The metadata nobody checks until delivery day

You finish the online. The grade is approved. Sound sends the final mix. You render the master, run it through your naming convention checklist, ship it to the distributor. Two days later, a QC report lands in your inbox. The file has been rejected. Not for a bad frame, not for a glitch in the audio, not for anything you can see or hear. The sample rate metadata in the BWF chunk says 48000 and the container header says 47952.

The file sounds fine. It plays fine. But the metadata disagrees with itself, and the automated QC system caught it.

Three layers of truth

Every media file carries metadata in multiple places. These layers were designed by different people, at different times, for different purposes. They don’t always agree.

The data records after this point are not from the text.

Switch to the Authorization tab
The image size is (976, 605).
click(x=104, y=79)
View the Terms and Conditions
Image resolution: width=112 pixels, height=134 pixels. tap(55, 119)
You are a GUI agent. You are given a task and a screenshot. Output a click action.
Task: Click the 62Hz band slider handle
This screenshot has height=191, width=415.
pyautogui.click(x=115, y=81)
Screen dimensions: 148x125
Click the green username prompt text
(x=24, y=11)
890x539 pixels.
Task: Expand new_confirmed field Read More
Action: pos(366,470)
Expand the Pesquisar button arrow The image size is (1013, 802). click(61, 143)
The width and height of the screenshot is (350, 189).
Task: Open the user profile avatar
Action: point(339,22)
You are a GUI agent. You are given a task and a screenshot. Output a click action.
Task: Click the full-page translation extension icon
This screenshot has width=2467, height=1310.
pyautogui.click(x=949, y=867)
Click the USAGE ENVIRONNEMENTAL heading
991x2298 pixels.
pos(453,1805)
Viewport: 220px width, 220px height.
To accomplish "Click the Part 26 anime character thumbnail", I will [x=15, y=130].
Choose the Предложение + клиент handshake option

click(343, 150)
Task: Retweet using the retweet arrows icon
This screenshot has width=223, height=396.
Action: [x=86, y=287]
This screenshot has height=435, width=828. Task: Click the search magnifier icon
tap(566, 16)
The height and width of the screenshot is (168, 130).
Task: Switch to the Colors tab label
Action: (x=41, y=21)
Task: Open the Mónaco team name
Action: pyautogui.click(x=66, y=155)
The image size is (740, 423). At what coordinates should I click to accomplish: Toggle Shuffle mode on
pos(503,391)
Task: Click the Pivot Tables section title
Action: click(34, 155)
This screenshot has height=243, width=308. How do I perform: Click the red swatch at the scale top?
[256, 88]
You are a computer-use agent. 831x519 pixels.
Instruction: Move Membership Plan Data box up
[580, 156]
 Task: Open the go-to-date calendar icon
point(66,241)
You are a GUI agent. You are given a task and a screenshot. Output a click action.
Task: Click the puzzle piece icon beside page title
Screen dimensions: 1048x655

Container metadata is what the file wrapper declares about its contents. An MOV header, an MXF descriptor, an MP4 box. This is where the container announces the frame rate, sample rate, timecode, colour space, and codec of each track. Playback applications read this layer first.

Codec metadata lives inside the encoded stream itself. ProRes carries its own colour primaries tag. H.264 has VUI parameters for transfer characteristics. DNxHR headers declare their own resolution and bit depth. These values describe the actual encoded data, independent of whatever the container says about it.

Sidecar metadata sits outside the file entirely. An ALE with clip properties. An XML from a camera report. A CSV from the sound department. A .cube LUT that implies a colour space. Sidecar metadata is often the most human-readable and the least trustworthy, because it’s manually created and easily separated from the media it describes.

Metadata layers

Container

MOV/MXF container atoms and track descriptions

Codec

Encoded frame headers (ProRes, DNxHR, H.264 VUI)

Sidecar

External XML, ALE, CSV, or camera report

Click a field to see which layer tools trust

The problem is that different tools in your pipeline trust different layers. Your NLE reads the container. Your colour management system reads the codec tags. Your asset manager reads the sidecar. When those layers disagree, each tool is correct according to its own source of truth, and the file is wrong according to everyone else.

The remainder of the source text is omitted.